Na última sessão do ano, a votação da Proposta de Emenda Constitucional (PEC) que aumenta o repasse de verbas federais para os prefeitos via Fundo de Participação dos Municípios (FPM) se transformou em instrumento de manobra para medir as forças das eleições para o comando da Câmara.

A inclusão da PEC na pauta chegou a ser classificada por integrantes do governo como uma “pauta bomba” no final do ano, justamente em meio à disputa pela sua sucessão do presidente da Câmara, Rodrigo Maia (DEM-RJ).

Único candidato já declarado à sucessão da Câmara, o deputado Arthur Lira (PP-AL) tem a predileção do Palácio do Planalto e mantém interlocução com o ministro da Economia, Paulo Guedes. O grupo ligado a Maia deve lançar um candidato até hoje.

Na hora marcada para votação, no início da noite de ontem, a sessão foi cancelada para a busca de uma saída meio termo para o impasse. O aumento do repasse do FPM pode ficar para 2022. A Confederação Nacional dos Municípios (CNM) avisou, porém, que vai continuar trabalhando para a proposta entrar em vigor no ano que vem.
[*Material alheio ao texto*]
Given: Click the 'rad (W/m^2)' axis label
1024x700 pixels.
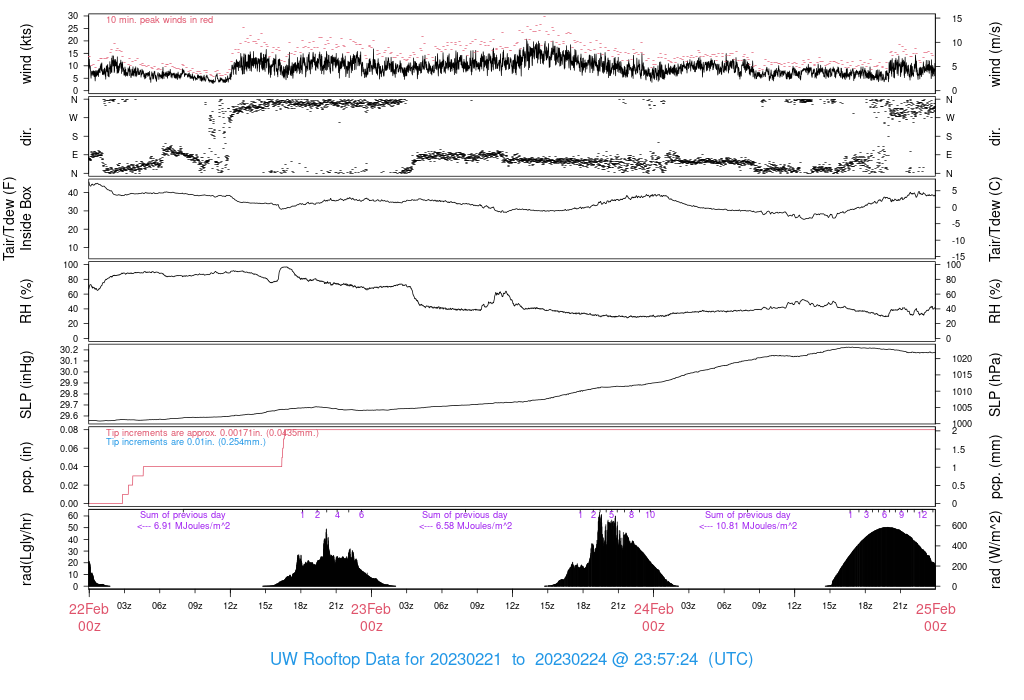Looking at the screenshot, I should coord(996,548).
De um lado da disputa, Maia quis surpreender a base governista e incluiu na pauta de votação a proposta, adormecida há um ano depois de ter sido aprovada em primeiro turno em dezembro de 2019. A estratégia em jogo era forçar a liderança do governo a reconhecer o impacto para as contas públicas e trabalhar para retirar a proposta da proposta da pauta, o que desagradaria os prefeitos que têm força de pressão na Casa.

No campo oposto, a articulação política do Palácio do Planalto que resolveu apoiar ontem a PEC para não perder apoio ao seu candidato nas eleições, Lira, mesmo atropelando a equipe de Guedes, que na véspera alertara para o risco fiscal da perda permanente de R$ 4 bilhões por ano, sendo R$ 1 bilhão no primeiro ano. A PEC aumenta em 1% o repasse do FPM, que é feito com base na arrecadação de tributos do governo.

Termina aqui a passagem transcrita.